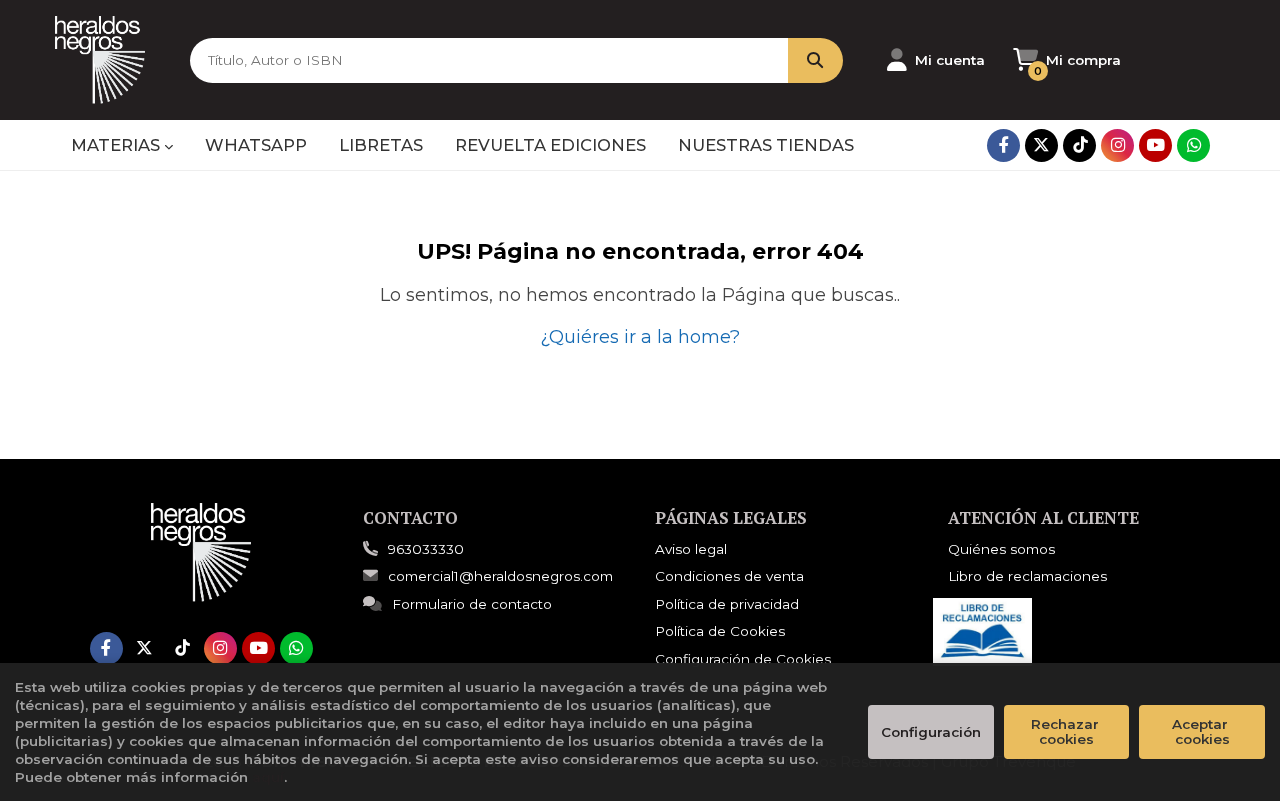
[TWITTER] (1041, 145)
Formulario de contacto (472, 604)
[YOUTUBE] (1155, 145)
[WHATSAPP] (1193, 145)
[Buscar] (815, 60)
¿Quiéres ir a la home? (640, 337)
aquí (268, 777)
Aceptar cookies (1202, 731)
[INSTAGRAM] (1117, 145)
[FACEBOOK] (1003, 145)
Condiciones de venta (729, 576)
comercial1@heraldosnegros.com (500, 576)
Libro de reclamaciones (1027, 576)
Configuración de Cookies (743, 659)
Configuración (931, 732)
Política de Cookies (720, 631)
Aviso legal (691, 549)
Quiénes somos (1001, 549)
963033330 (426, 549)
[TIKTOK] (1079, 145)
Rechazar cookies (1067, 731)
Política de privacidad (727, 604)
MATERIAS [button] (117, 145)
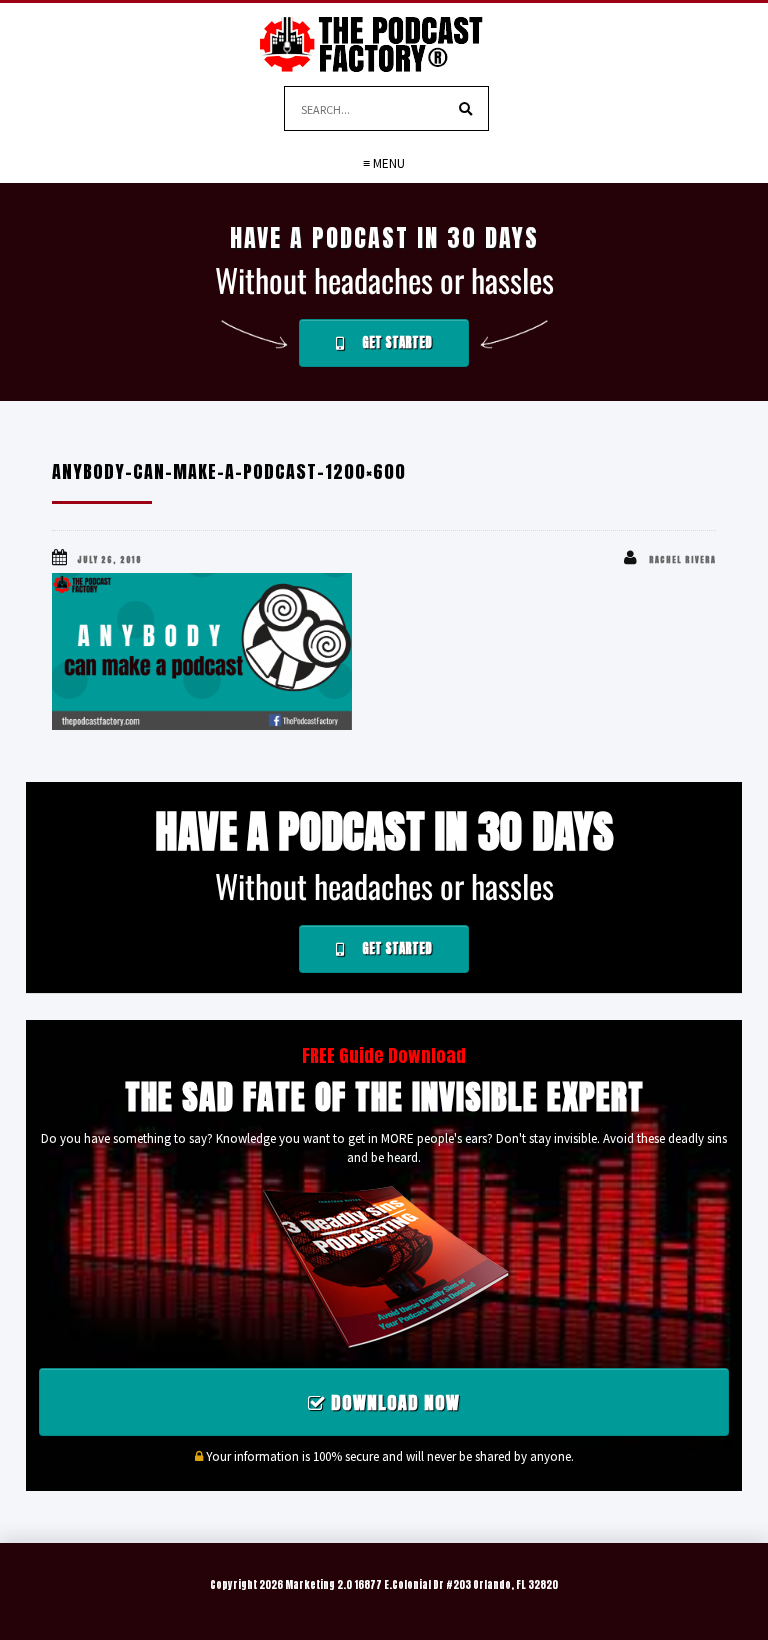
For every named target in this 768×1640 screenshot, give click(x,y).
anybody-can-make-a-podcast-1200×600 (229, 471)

------------------------------------------------------------------------

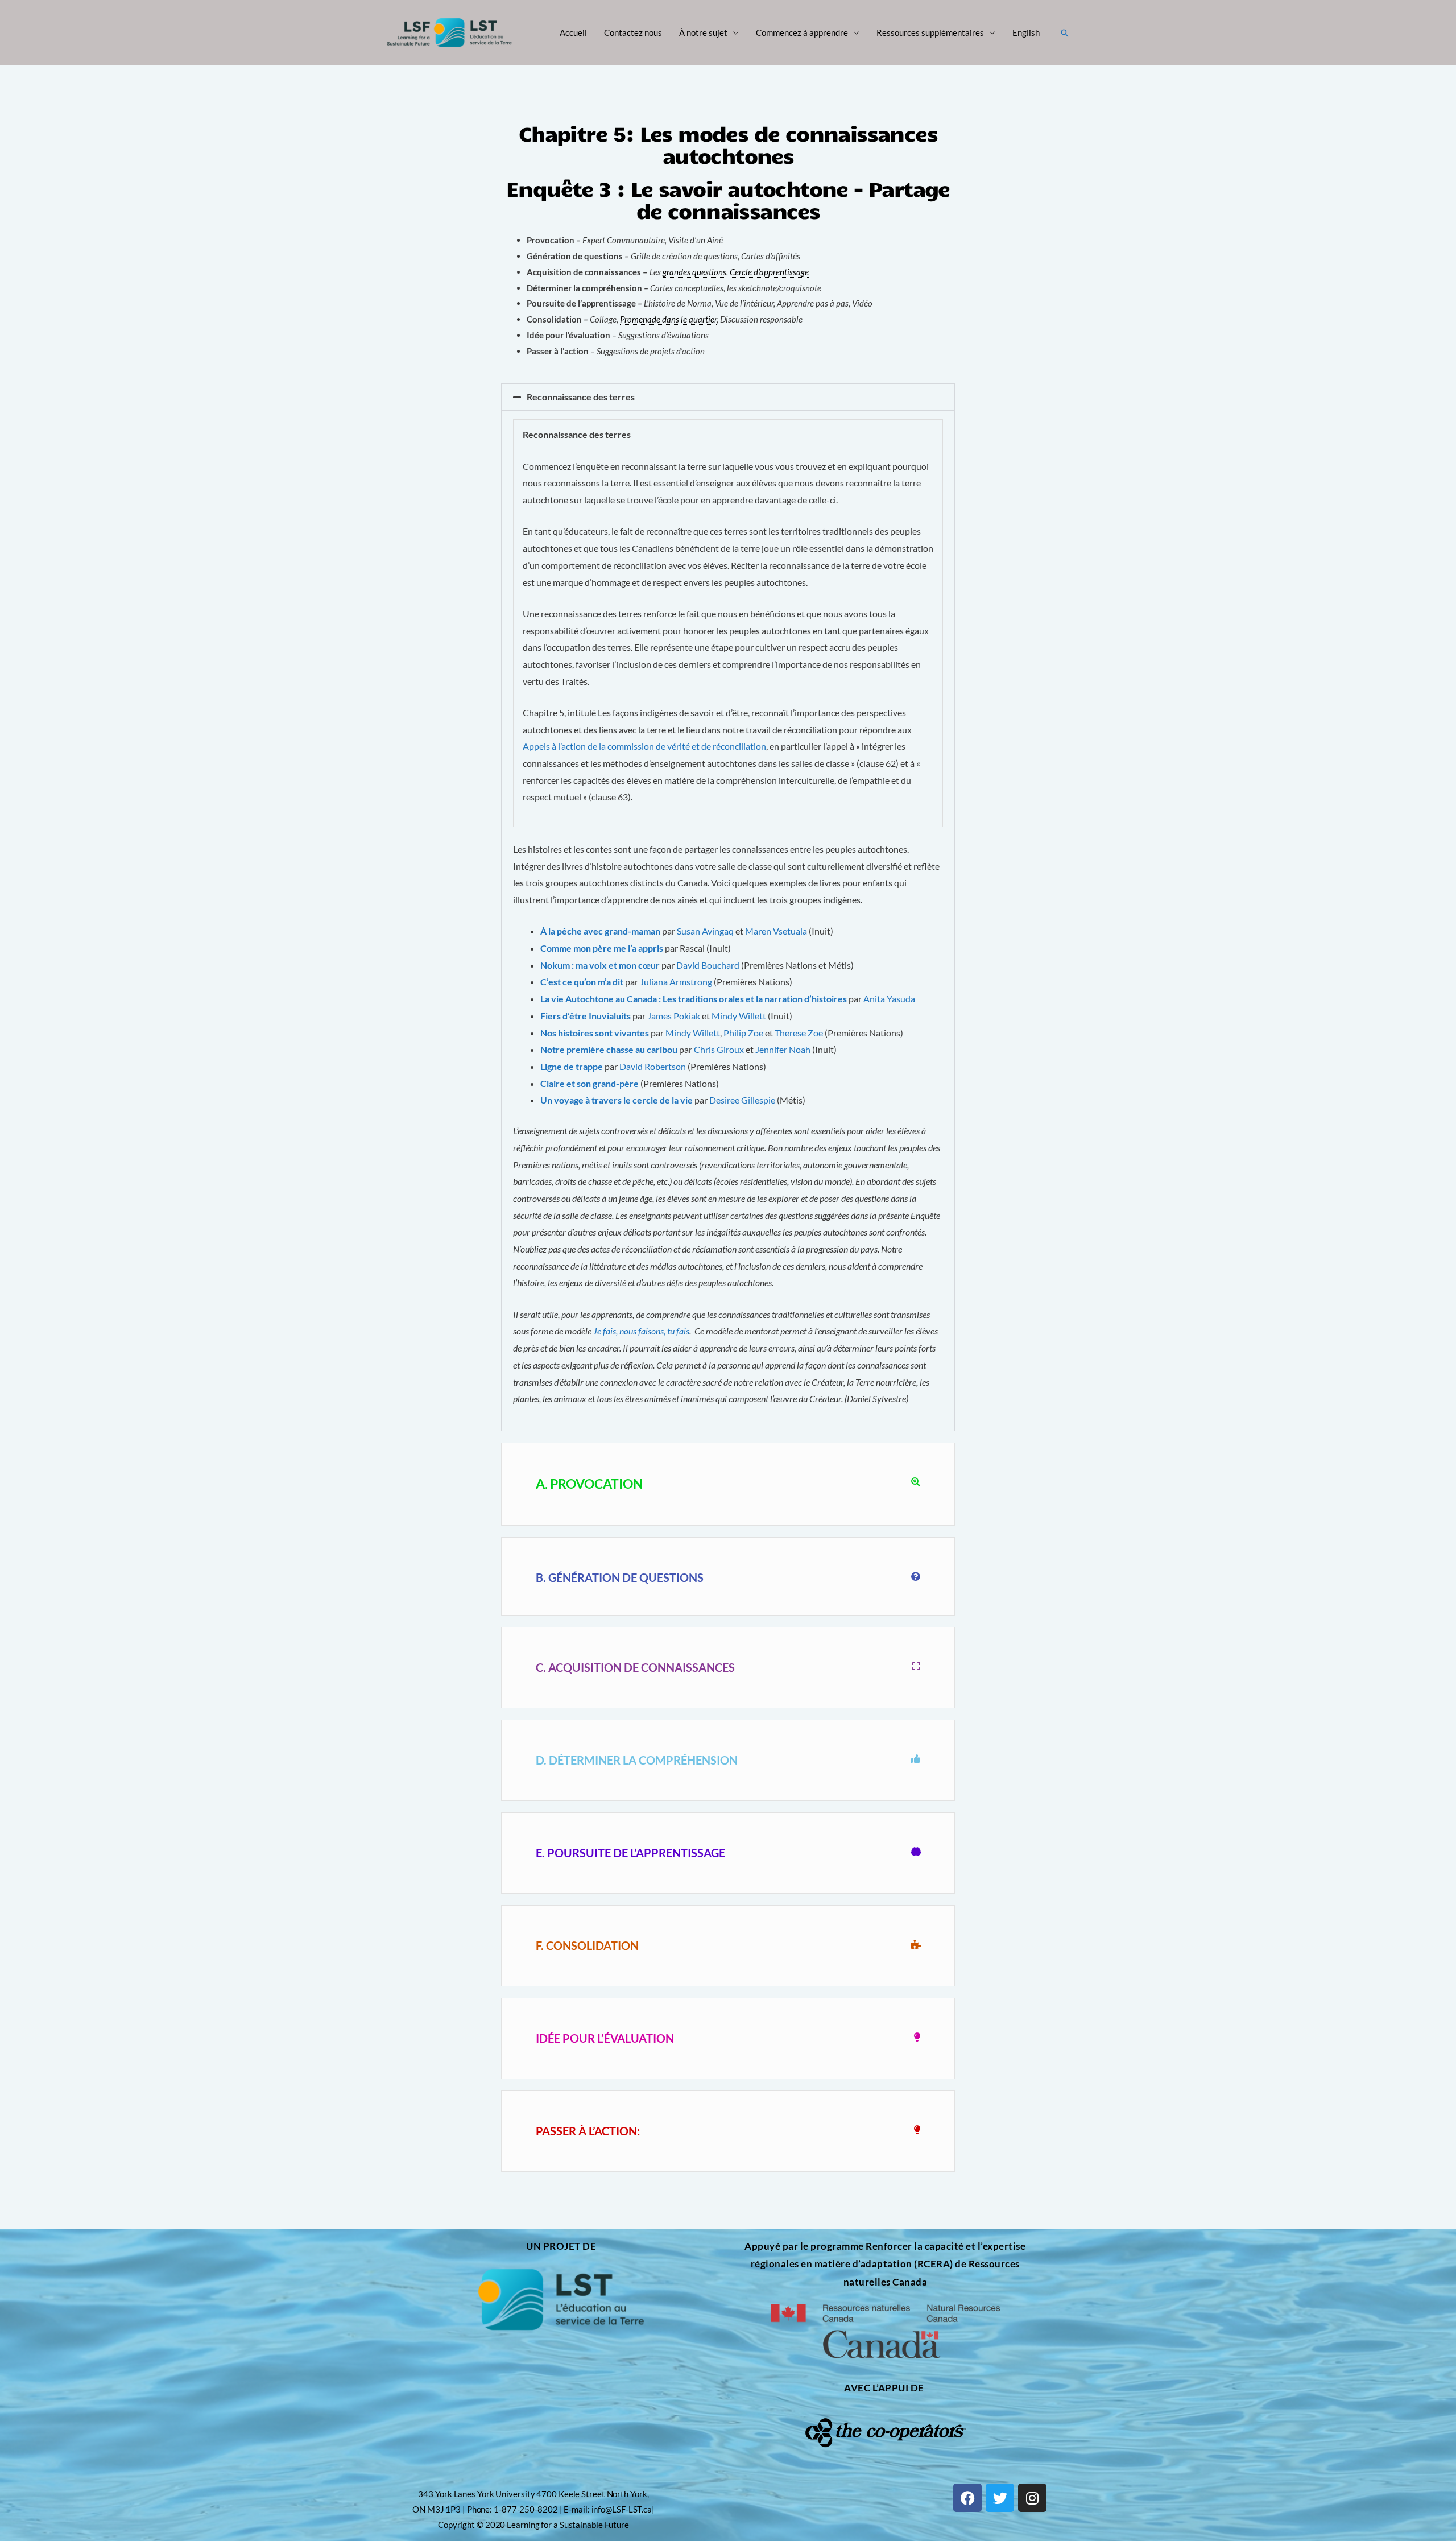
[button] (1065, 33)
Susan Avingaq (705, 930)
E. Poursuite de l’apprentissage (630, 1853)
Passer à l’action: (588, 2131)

------------------------------------------------------------------------

Exact repeat of the material above: every line from the one with "Política de Cookies (720, 631)" through the one with "anybody-can-make-a-podcast-1200×600 (229, 471)", endpoints included, and nothing more. No pictures.

Política de Cookies (720, 631)
Aviso legal (691, 549)
Quiénes somos (1001, 549)
963033330 (426, 549)
[TIKTOK] (1079, 145)
Rechazar cookies (1067, 731)
Política de privacidad (727, 604)
MATERIAS [button] (117, 145)
For every named target in this 768×1640 screenshot, give click(x,y).
anybody-can-make-a-podcast-1200×600 (229, 471)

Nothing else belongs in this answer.